Deployment, silos, and licensing traps

The conversation about what data to collect quickly connects to a harder question: where does it go, and who can see it? Estevez describes a market where the sales pitch – real-time, end-to-end, full-stack – has become so homogenized that buyers cannot distinguish between vendors without digging into the detail:

How would you decide who you work with when everybody tells you the same story? Unfortunately, they have to go and investigate a little bit more into the details, because the devil is in the detail.

Licensing models, he says, are a specific trap that buyers underestimate: 

There's a lot of traps in all the licensing model. 

This matters particularly as deployment models diversify. Many observability vendors grew up solving cloud problems and have not invested seriously in on-premises capability. For large European enterprises facing tightening data residency requirements, that creates a structural mismatch:

There's a need more and more. Can I do on-prem?

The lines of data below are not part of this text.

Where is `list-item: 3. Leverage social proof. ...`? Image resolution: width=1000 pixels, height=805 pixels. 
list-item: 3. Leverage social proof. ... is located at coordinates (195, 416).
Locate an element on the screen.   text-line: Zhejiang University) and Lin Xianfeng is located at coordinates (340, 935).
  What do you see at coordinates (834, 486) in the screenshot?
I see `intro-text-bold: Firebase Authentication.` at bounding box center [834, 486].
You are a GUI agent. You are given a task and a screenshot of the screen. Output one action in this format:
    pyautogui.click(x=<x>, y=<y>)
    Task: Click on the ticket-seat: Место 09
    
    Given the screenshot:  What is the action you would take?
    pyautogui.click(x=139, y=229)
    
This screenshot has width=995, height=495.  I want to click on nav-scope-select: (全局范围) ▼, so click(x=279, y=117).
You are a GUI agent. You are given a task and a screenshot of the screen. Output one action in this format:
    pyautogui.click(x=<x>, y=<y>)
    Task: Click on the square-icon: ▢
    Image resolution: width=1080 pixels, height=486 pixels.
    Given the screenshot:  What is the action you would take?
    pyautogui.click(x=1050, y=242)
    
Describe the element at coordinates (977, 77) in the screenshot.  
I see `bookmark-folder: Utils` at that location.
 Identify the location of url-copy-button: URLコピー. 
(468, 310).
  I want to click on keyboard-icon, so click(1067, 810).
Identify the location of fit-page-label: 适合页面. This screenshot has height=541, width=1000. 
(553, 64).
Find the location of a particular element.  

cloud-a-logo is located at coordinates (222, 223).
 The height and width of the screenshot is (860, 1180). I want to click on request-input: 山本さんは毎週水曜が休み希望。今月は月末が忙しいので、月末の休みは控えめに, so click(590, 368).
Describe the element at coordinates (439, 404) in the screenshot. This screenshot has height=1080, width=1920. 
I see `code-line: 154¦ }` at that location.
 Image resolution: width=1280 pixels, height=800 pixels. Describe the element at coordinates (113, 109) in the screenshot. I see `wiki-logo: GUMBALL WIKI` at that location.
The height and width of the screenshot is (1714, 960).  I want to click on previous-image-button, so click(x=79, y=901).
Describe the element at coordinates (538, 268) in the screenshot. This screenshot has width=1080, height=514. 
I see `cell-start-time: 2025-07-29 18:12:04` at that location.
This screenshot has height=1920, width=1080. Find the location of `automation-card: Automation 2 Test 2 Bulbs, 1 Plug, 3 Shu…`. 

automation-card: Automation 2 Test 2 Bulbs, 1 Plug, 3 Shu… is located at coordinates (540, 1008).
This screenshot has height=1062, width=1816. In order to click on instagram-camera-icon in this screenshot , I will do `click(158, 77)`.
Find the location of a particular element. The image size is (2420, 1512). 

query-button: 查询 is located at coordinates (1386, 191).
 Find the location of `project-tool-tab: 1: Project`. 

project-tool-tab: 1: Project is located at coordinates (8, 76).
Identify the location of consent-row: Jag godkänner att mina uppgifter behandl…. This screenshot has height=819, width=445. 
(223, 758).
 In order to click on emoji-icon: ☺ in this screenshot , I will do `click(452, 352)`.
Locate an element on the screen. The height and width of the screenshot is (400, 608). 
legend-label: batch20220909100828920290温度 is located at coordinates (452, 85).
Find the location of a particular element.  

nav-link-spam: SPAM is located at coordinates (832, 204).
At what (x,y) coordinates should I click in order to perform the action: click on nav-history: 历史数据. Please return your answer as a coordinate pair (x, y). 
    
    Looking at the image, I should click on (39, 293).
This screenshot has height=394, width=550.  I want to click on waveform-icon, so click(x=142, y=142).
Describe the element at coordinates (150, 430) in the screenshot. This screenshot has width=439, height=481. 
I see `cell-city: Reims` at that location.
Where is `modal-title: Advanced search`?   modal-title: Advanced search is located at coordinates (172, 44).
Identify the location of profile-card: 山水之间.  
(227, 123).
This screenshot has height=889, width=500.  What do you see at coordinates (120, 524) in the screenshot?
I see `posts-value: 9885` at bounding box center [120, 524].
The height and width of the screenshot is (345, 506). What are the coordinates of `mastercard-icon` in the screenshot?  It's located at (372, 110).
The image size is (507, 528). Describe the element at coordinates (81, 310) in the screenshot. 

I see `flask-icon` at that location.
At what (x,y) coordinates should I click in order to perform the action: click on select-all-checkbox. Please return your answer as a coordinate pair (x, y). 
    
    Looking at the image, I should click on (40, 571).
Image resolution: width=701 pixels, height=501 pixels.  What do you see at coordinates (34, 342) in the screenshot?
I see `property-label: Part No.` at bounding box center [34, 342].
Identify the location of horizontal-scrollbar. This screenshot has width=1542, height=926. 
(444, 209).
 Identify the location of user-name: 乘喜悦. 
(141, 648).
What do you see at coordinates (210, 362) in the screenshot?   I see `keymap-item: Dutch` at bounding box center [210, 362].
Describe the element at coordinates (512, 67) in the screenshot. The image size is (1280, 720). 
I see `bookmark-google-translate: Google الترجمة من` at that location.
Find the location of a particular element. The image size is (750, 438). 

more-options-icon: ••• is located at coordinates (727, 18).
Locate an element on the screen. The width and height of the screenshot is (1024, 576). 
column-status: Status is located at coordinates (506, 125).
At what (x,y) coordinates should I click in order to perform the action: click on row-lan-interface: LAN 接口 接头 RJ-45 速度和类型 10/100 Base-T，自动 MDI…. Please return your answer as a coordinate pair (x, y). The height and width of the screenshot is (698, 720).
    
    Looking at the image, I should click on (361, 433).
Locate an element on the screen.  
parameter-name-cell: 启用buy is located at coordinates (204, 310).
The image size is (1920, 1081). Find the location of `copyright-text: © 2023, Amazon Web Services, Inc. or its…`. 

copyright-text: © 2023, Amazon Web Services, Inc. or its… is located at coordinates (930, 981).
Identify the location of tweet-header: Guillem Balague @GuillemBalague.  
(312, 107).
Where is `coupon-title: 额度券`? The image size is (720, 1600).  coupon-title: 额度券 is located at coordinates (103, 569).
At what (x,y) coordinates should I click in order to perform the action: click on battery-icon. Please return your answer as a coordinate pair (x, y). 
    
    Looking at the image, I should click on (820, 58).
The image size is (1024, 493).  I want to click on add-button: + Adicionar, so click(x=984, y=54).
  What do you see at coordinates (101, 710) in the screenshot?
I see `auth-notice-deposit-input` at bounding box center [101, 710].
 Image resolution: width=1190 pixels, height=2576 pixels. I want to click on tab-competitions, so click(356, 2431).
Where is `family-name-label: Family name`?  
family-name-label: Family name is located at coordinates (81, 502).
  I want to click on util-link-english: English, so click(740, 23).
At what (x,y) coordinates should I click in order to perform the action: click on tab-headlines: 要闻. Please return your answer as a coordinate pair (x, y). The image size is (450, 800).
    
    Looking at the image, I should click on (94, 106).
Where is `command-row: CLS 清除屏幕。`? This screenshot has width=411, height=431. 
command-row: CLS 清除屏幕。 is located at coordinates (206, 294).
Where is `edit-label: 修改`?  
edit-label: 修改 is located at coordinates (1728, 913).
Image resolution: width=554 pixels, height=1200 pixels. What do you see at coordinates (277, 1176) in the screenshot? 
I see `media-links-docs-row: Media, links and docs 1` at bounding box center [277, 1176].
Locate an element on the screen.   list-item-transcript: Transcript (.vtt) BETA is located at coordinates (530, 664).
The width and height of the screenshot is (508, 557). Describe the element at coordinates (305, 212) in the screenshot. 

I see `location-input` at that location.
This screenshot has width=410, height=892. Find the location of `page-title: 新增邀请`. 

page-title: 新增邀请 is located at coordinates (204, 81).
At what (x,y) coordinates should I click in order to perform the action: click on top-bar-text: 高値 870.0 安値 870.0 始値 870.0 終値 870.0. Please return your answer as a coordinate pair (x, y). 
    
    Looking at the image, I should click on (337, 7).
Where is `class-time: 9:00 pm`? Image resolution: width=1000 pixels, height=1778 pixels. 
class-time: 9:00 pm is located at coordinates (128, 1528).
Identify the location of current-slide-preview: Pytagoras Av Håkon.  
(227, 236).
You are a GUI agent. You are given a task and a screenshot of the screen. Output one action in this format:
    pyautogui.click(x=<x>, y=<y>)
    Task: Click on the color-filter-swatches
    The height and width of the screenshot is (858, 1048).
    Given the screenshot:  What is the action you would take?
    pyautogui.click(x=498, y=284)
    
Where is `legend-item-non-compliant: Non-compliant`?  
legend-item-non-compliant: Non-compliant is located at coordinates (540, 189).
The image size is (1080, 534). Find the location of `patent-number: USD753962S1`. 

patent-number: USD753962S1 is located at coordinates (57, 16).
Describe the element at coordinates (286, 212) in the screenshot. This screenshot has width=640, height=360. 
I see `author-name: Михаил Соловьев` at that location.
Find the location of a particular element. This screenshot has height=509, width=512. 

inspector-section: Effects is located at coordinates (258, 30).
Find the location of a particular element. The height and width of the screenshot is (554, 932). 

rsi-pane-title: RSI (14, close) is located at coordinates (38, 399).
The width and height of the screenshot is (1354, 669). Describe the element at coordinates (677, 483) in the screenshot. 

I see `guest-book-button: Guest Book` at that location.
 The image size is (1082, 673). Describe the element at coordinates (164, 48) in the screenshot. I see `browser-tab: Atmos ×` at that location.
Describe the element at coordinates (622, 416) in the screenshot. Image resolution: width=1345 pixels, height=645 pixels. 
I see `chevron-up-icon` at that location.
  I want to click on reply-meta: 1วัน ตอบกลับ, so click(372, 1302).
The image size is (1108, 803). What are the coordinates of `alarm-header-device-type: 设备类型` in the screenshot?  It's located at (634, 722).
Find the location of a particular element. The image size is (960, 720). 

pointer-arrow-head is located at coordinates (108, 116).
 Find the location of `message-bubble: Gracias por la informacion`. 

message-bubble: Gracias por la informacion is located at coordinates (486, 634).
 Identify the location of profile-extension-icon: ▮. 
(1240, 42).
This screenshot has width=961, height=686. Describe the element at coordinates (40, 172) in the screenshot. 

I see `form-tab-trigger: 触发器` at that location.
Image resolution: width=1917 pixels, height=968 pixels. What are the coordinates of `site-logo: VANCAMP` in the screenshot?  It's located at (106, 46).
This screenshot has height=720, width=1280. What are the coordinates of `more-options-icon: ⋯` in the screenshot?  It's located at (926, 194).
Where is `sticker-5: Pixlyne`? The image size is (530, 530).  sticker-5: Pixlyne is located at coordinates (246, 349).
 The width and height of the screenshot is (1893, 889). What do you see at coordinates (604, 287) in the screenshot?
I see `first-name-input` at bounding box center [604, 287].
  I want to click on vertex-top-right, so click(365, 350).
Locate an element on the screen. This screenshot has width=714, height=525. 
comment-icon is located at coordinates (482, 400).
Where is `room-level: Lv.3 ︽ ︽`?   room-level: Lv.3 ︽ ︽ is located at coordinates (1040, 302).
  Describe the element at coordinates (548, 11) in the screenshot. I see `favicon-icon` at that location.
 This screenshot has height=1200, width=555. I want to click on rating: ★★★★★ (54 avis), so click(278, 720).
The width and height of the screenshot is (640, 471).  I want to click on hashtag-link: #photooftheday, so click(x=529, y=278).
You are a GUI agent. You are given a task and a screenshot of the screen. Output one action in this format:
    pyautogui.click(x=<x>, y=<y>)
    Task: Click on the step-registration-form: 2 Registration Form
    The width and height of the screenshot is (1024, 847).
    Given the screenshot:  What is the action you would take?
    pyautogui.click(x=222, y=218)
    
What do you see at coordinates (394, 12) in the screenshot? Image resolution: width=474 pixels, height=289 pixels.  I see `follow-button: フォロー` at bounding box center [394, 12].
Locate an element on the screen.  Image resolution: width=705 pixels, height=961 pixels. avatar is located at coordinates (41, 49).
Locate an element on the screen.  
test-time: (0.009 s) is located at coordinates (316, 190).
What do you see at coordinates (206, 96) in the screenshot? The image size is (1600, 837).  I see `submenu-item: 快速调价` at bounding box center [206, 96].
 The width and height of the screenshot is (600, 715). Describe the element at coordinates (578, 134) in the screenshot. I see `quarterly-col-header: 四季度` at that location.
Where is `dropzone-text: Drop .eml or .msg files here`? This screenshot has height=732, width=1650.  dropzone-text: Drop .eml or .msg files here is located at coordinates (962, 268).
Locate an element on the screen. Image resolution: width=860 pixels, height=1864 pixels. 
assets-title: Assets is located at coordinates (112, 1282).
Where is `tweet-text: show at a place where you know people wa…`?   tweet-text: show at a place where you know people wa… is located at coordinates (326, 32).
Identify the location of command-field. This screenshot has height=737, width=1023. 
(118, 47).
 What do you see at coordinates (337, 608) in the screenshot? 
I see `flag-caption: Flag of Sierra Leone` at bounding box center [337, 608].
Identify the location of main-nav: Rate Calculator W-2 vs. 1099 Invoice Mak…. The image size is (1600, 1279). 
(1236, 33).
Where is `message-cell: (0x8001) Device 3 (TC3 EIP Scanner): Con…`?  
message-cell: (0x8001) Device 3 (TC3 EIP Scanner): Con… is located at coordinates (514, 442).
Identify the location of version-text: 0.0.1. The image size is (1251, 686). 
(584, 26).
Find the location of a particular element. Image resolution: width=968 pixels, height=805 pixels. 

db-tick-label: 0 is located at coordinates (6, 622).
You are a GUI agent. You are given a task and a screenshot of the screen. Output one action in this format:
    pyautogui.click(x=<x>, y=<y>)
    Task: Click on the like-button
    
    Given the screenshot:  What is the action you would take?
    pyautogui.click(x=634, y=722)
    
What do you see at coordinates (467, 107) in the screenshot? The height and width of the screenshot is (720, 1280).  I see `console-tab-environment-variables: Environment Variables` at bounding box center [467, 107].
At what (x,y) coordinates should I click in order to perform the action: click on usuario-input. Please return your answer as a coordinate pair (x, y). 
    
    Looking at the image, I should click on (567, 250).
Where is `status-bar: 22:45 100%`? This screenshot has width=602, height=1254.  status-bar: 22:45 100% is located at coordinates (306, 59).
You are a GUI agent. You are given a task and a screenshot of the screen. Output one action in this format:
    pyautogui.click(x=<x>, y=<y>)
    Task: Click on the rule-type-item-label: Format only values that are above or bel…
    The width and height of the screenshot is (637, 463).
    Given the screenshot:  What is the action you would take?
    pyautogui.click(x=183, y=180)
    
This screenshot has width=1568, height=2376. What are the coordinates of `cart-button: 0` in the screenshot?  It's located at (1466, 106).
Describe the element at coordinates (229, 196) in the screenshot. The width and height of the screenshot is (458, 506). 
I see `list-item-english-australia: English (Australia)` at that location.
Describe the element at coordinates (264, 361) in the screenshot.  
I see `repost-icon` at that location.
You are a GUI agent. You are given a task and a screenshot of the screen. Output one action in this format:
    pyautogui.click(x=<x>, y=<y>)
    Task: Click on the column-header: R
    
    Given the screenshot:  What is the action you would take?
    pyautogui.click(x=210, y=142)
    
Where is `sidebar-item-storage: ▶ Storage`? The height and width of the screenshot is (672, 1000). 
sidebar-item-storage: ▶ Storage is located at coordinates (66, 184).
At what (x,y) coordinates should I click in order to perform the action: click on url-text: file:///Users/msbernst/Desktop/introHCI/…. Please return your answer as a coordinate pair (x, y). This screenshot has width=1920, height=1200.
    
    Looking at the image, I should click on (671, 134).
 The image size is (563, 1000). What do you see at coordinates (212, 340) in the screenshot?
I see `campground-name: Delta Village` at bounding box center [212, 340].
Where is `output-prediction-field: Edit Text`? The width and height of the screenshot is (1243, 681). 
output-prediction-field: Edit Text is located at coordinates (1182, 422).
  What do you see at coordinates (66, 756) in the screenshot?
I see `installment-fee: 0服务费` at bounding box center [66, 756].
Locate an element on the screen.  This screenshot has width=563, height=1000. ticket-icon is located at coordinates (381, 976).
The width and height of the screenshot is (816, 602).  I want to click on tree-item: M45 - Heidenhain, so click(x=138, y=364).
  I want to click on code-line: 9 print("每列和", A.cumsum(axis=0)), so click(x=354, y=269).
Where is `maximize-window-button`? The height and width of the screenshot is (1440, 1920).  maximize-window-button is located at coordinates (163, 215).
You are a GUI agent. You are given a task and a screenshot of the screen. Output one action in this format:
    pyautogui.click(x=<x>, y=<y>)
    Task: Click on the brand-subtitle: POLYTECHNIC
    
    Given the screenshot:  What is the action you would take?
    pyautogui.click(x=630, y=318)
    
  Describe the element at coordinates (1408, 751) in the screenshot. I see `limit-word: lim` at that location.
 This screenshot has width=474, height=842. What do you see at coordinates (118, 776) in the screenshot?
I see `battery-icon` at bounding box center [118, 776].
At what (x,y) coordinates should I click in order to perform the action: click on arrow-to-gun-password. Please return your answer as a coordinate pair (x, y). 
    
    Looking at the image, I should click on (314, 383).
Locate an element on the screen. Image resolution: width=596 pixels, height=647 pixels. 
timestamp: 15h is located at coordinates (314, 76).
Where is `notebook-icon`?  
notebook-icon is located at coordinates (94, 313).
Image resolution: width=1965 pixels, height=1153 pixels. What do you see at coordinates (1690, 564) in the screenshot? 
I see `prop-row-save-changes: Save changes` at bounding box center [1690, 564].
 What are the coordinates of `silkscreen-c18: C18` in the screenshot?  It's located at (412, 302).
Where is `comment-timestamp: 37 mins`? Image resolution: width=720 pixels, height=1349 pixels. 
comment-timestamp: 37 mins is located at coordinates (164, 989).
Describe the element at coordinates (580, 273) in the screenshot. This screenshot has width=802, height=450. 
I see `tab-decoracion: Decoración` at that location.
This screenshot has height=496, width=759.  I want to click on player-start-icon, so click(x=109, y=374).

Sovereign cloud? And we do have the solution for all of the three different models.

Splunk's Cisco parentage provides a structural advantage here – the ability to offer SaaS, on-premises, and hybrid deployment to customers whose regulatory environment or risk posture rules out a pure cloud approach. The CNCF Q1 2026 State of Cloud Native Development report puts the trend in context: hybrid cloud adoption among all developers has reached 34% – the highest proportion recorded to date – with data sovereignty requirements and privacy regulations cited as key drivers.

There is a parallel shift happening across organizational silos that Estevez sees accelerating. Security teams and observability teams have historically operated separately, with little appetite for sharing data in either direction. That is starting to change:

We see interest now from the cyber security guys. They're really more interested in observability data. They don't want t much of their own data to the others yet, but they're more and more interested.

The report data supports this: 44% of observability leaders say they can solve issues collaboratively with security teams, compared to 29% of others. The biggest barrier is not technology – it is resistance to change, cited by 59% of respondents. Getting 40 to 50 applications across multiple business units into a single screen, as BMW has done, requires platform capability. But it also requires the organizational will to match.

My take

Estevez is the first to admit the market is crowded, and his description of it – a landscape where every vendor claims "real user monitoring, synthetic monitoring, APM, distributed tracing, infrastructure monitoring, log management, pipeline management" – is the most honest articulation of the competitive problem you are likely to hear from someone inside it.

Splunk's no-sampling position is a claim about what data is actually worth – and as AI-driven analysis becomes more central to how teams detect and respond to incidents, the cost of discarding traces to save on storage looks increasingly hard to justify. Mean time to innocence is a small, sharp concept with real organizational weight: the value of complete trace data is political as well as operational.

The OBI/eBPF story is under-appreciated. The ability to provide baseline telemetry from any application without touching the code, combined with deep instrumentation via OpenTelemetry where you want it, is a practical answer to one of the most expensive problems in observability rollouts – getting data out of complex environments without a multi-year instrumentation project.

Worth keeping mind is the licensing point – the detail that bites you is usually commercial, not technical.